As for Connor, Risa and Lev, Risa is definitely my favourite character. I love everything about her, she’s smart, strong, determined, witty, sarcastic, caring and she’s just vulnerable enough that you feel for her but not so vulnerable that it’s irritating. I liked Connor too and I felt that he had developed this book, as in the last book he was very concerned with self preservation and he was reckless, but in this book he was much more concerned about saving the other kids in the graveyard and he was more thoughtful but he still has the same qualities that I loved from the first book. I liked seeing him as leader of the graveyard and I think it was a natural fit for him. I also loved the scene where the Admiral (who ran the graveyard from the first book) came back to kick his ass after Risa left because I enjoyed their scenes in the first book and I think he was the only person who would have been able to give Connor the kick up the ass he so desperately needed at that point. The one thing I couldn’t believe though was that Connor wasn’t at all suspicious of Starkey, I thought that was a little out of character. I liked that Risa had more scenes on her own in this book as in Unwind you only really got to see her with Connor most of the time and it’s nice to see her own personality shining through, however I do love Risa and Connor together and wish there could have been more scenes with the two of them in this book. I liked Lev a lot more this book, because now that he’s no longer a clapper or a tithe I think we’re being allowed to see his real personality which is great and he’s a lot more likeable. I also liked that Lev and Connor’s friendship developed a little in this book, I would like to see more of it next book though. I would also like to see more Risa/Lev interaction in the next two books as they haven’t really been together since Unwind. The one thing I felt was missing a little from this book was that the three of them did not interact together, I would have liked that but I understand why it wasn’t possible and the story was still great anyway.

::::

> _Task requirements_
[A] Decide whether each statement agrees with the review of Connor, Risa and Lev: (i) the reviewer thought Connor's lack of suspicion toward Starkey was somewhat out of character; (ii) the reviewer liked Lev less in this book than before; (iii) the reviewer wanted fewer scenes of Risa and Connor together. Answer yes or no for each, quoting the words from the review that decide it.
[B] Continue the review of Connor, Risa and Lev, starting right after its final sentence.

::::

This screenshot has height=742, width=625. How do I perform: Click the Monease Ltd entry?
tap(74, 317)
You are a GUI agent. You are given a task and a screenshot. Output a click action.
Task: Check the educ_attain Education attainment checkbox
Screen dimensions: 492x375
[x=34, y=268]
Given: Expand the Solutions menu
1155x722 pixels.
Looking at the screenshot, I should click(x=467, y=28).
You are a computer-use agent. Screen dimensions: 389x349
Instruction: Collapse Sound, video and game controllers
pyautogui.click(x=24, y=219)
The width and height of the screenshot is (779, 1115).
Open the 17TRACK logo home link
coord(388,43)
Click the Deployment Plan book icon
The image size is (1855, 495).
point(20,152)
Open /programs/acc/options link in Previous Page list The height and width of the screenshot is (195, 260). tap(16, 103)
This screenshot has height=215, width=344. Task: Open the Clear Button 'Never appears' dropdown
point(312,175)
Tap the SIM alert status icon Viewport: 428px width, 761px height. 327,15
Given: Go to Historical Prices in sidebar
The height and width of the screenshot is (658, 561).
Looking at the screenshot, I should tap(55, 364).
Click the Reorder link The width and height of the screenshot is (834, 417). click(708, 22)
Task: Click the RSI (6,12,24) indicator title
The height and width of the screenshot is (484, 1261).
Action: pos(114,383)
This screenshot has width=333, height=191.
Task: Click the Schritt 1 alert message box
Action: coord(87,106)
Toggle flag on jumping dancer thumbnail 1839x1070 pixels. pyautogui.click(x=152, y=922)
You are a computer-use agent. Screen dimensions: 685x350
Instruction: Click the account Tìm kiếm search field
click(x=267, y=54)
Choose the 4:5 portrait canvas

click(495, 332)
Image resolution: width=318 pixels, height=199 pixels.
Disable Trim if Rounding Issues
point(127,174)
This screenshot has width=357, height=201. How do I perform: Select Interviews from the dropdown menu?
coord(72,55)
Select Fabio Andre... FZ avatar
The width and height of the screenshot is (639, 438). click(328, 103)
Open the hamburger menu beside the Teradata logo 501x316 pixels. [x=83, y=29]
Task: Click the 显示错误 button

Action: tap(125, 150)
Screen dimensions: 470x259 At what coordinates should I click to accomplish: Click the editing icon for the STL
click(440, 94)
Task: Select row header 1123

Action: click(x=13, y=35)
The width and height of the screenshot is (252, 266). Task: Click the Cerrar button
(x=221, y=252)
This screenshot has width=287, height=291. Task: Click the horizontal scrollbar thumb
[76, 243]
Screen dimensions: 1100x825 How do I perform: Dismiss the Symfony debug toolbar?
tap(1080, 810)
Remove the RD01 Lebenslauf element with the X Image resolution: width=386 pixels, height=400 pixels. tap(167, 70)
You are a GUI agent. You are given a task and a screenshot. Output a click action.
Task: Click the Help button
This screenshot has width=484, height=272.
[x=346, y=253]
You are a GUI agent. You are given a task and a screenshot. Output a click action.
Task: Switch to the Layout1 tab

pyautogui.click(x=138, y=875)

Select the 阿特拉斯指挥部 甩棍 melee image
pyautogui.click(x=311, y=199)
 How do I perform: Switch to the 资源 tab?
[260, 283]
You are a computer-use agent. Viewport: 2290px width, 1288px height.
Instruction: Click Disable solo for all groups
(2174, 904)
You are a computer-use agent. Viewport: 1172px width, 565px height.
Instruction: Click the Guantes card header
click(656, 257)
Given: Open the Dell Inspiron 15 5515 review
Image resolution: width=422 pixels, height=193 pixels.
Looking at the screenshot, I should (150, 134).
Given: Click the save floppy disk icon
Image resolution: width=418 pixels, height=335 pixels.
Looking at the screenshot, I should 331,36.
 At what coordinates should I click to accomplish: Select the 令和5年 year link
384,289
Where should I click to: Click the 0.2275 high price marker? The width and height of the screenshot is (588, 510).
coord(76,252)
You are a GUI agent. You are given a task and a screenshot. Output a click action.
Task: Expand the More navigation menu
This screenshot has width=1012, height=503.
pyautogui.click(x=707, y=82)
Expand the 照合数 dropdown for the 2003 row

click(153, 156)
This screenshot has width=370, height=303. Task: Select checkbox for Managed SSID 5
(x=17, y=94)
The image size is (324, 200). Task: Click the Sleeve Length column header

::::

> _Answers to the tasks_
[A]
(i) Yes: "I thought that was a little out of character."
(ii) No: "I liked Lev a lot more this book"
(iii) No: "wish there could have been more scenes with the two of them in this book."

[B]
Camus Comprix is the final new main character introduced in the book (there are other new main characters but Cam, Starkey and Miracolina are the most important) and he is the most interesting. Cam is a teenage boy made up completely of parts from Unwound teens, kind of like a twenty first century Frankenstein as the synopsis of the book says. I thought this concept of having a boy made up completely of parts of other teenagers was a very interesting one because it brings up the whole question of if he’s made up of other people who aren’t technically dead, just living in a divided state then does Cam really exist? I’m not sure whether I like Cam or not, he’s a little too perfect since he’s made up of only the best parts of a hundred unwinds it means he’s good at everything and supposedly very attractive (although from the way he’s described he sounds creepy looking!) and I didn’t feel we got to see his real personality shine through, we just get to see what his parts can do, although I think that was the point, since he doesn’t technically exist, he can’t really have his own personality can he? The introduction of Cam made for some very interesting new questions in this book. One thing I didn’t like was his crush on Risa, I thought that was unnecessary and that these books don’t need a love triangle, although Risa doesn’t seem to be interested in him in that way and I did think they had some cute scenes together. One thing that bugged me was how quickly she got over her initial repulsion of him, I mean I know time had passed from when they first met to Risa’s next POV but it still felt a little too quick for me. I liked that Cam’s crush on Risa was explained by the fact that he had part of Samson Ward’s brain (a boy who had a crush on her from the harvest camp bus in Unwind), I thought that was a nice tie back to the first book. I would like to see Cam and Connor meet in the next book though as I think that will make for some interesting scenes.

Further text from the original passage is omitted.